Caitlyn respiró hondo y se sacudió.

—¿Los otros lo saben? —Tenía la esperanza de que ellos defendieran su causa. Lo que harían probablemente, pero en la práctica era muy poco lo que podrían cambiar. Connor era el señor de Donoughmore, el conde, el cabeza de familia.

—No. Pensé que era mejor decírtelo primero. No había lugar a dudas de que estaba dispuesto a hacer lo que acababa de decir. Sin esperanzas, Caitlyn lo miró suplicando en silencio la posibilidad de quedarse. Una sola lágrima rodó de cada ojo. Connor se levantó y se acercó a ella. Con la mano limpió la gota que humedecía la mejilla que él había abofeteado la noche anterior. Recogió la lágrima con la punta del dedo. Caitlyn sintió el roce de su mano contra la mejilla y lo miró con un ruego en los ojos. Pero él no la miraba. Sólo por un instante bajó la vista hacia la lágrima que había recogido, luego en un gesto repentino e involuntario su mano se convirtió en un puño como si ese fuera el signo visible del dolor que le infligía su partida.

—No tengo más que decir. Puedes retirarte.

Caitlyn se puso de pie y caminó como si tuviera muchos años encima. Con una casi insoportable sensación de pérdida comprendió cómo había llegado a considerar que Donoughmore era su hogar. Amaba cada brizna de hierba, cada oveja, cada colina, árbol o arroyo. Amaba a los d'Arcy, a todos ellos. Incluso a este duro extraño que estaba apartándola de ellos. Este era su hogar y ellos, su familia. Su corazón saltó en el pecho inundado de dolor.

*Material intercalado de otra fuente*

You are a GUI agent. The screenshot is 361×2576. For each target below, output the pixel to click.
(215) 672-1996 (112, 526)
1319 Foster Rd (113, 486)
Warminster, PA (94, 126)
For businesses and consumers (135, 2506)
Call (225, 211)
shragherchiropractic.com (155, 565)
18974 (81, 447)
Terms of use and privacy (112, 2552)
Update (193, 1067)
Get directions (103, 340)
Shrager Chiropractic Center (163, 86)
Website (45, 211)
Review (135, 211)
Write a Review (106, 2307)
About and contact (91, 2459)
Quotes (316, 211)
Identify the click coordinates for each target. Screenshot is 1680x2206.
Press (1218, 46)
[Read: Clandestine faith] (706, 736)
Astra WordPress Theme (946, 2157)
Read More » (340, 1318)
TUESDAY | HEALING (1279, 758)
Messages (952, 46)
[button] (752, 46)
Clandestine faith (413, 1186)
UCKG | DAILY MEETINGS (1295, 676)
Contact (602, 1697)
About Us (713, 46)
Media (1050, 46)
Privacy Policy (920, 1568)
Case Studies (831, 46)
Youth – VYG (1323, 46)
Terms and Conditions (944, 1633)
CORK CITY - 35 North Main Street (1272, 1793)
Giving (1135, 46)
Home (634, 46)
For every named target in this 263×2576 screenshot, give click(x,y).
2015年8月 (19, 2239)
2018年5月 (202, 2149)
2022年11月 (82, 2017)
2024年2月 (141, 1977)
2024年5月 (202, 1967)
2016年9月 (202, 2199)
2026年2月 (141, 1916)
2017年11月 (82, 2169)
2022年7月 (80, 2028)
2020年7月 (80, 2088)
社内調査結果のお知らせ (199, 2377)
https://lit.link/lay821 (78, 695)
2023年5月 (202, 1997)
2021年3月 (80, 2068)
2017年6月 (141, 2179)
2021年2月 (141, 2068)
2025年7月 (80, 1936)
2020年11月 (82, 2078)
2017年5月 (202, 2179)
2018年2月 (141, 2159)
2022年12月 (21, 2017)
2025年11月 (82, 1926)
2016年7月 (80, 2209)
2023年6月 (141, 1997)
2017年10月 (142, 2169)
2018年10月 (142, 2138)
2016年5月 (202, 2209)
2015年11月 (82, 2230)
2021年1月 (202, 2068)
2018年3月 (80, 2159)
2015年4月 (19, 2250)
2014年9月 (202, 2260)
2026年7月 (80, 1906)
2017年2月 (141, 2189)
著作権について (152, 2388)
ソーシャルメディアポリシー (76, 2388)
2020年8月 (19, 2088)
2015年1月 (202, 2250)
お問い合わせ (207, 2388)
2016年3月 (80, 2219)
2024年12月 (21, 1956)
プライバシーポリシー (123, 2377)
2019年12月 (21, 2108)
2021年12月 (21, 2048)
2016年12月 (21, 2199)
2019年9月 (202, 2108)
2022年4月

—Por favor, no hagas esto, Connor —le suplicó en un último intento por convencerlo.

—Ya está hecho y es lo mejor —respondió entre los labios rígidos. Luego, como si ya no pudiera soportar verla, salió de la habitación y dejó a Caitlyn hundida de nuevo en el sillón de cuero gastado, gimiendo como si su corazón se fuera a romper.